March 29, 2024
Marion County's Teacher of the Year Hollie Cunningham bases her teaching style on her students' personalities

Photo: Betty Hansen

 

 

Floridian of the Year 2019

Marion County's Teacher of the Year Hollie Cunningham bases her teaching style on her students' personalities

Amy Keller | 11/26/2019

Teacher/nurse Hollie Cunningham caters her teaching style to what works best for each student based on personality assessments.

Before she became a high school teacher, Hollie Cunningham worked full time as a cardiovascular nurse. She hasn’t abandoned the nursing process. She starts off every school year by performing a sort of diagnostic assessment to gauge the “educational temperature” of her 150 students.

First up, she gives them the Myers- Briggs personality test to see where they fall on the thinking/feeling and introversion/extroversion scales. Next, she administers a Carol Dweck mindset quiz to see whether they’ve got a growth mindset or a fixed mindset. Finally, she gives them an evaluation based on Gary Chapman’s five love languages to see what sort of acts of caring the kids will respond to — words of affirmation, for instance, or quality time.

The results help her tailor her teaching style in a way that benefits each student. A teen who needs words of affirmation, for instance, hears more than just “good job” from Cunningham.

The assessment also gives her a baseline to see how they’re doing later in the year. “It helps with mental health because when I do that assessment, I can tell a change in every single one of my students, and I know how to go in and have conversations with my students.”

Drawing on her clinical background, Cunningham teaches health-related topics, including anatomy and physiology, at Forest High School in Ocala. In another class she trains kids to become EKG technicians. Some students walk right into entry-level health care jobs after they graduate. For others, she says, it’s the first step in a continuing medical education.

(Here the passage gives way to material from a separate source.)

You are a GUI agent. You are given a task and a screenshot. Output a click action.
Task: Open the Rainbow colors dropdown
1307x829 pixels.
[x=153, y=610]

Cunningham, 40, earned her bachelor’s degree in nursing from Florida State University in 2002 and was in graduate school to become a nurse practitioner when she “felt a calling” to become a teacher.

Seven years later, she has no regrets. “I have never really had a bad day as a teacher, and I have had uncountable bad days as a nurse,” she says. Part of it had to do with patients dying and delivering the news to family members. With education, she says, every day is a fresh start. She also finds the kids easier to be around than some of her health care colleagues. “I may have 150 different personalities in here, but sometimes that is easier than working with 30 strong personalities that are formed.”

Saving lives

Her teaching has had a ripple effect. The EKG program she pioneered six years ago at Westport High School, the first school she worked at, has such good pass rates and enthusiastic responses from students that other schools in Marion County are now offering the class. Earlier this year, she was named Marion County’s Teacher of the Year.

Cunningham says she’s frustrated by the low pay teachers receive. She keeps one foot in nursing, working every other weekend at the heart catheterization lab at AdventHealth Ocala. “I make in one day on call what it takes me all week to make as a teacher,” she says.

Money aside, she’s convinced she’s making more of an impact as a teacher. She starts every class, every single day reciting an affirmation with her students: “I am capable; I am hard-working; I deserve my education.”

She believes the words are especially powerful for the kids who come from homes where education isn’t a priority — and that going the extra mile to connect with her students can make a huge difference in their lives.

Through tears, she recalls having had students who other teachers have told her were lost causes and “not to waste her time on.” Four or five years later, she says, many end up in nursing school. “I know that if they hadn’t sat in my class, they wouldn’t have gotten what they needed to be able to have the audacity to know that you can try, fail and keep going,” she says. “I know I’ve saved so many more lives being a teacher than a nurse.”